Após polêmica, Marina pedirá que procuradoria investigue ela e o marido

A ex-senadora Marina Silva (PV-AC) pedirá ao Ministério Público Federal que investigue ela própria e seu marido, o técnico agrícola Fábio Vaz de Lima.
Com a manobra, Marina espera proteger o casal de acusações esbravejadas pelo deputado Aldo Rebelo (PCdoB-SP). Na quarta-feira (11), ele afirmou que Lima havia fraudado contrabando de madeira --por tabela, Marina, à época ministra do Meio Ambiente, teria sido conivente com a irregularidade.
O pedido de investigação, segundo a política, será formalizado nesta segunda-feira (16), em reunião com o procurador-geral da República, Roberto Gurgel.
CONFUSÃO
Marina estava no plenário quando Aldo Rebelo, relator do novo Código Florestal, pôs Lima na berlinda, mas não se pronunciou no momento. Os dois políticos vêm se bicando por conta do projeto de reforma do código, criticado por ambientalistas e definido por Marina como muito ruim.

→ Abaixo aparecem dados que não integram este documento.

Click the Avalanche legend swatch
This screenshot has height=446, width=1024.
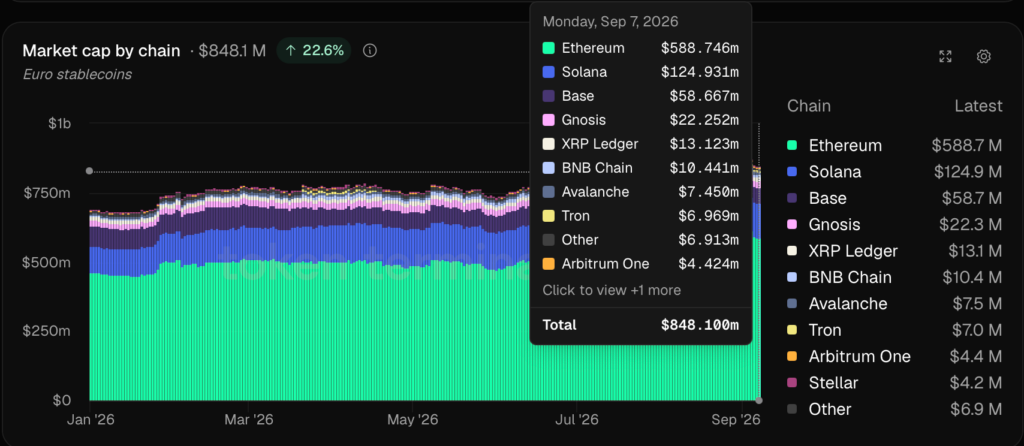(x=792, y=304)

Nas horas seguintes à confusão, a verde limitou-se a postar no Twitter que o deputado tinha apresentado um novo texto recheado com pegadinhas. Mas se calou sobre as irregularidades envolvendo o marido na época em que a pasta do Meio Ambiente estava sob sua chefia (2003-2008).
Ela reage agora com um vídeo divulgado na internet. "Fui surpreendida por acusações levianas contra mim e meu marido. [...] Confesso que não acreditava que o deputado fosse capaz de fazer tamanha leviandade. Até porque ele, mais do que ninguém, sabe que as acusações não são verdadeiras."
Marina reconhece que, "quando se está em vida pública, não basta dizer que é inocente". Por isso, ela afirma ter pedido que fosse alvo da procuradoria. "É fundamental que cada denúncia possa ser investigada, para que se possa ser provada a inocência e a culpa."
De acordo com a verde, o casal só foi implicado no escândalo por retaliações de setores insatisfeitos com a luta empenhada por Marina no Ministério do Meio Ambiente.
"Elas [as denúncias] aconteceram quando eu, juntamente com a Polícia Federal e o Ibama, decidimos combater "o comércio ilegal de madeira e o desmatamento criminoso".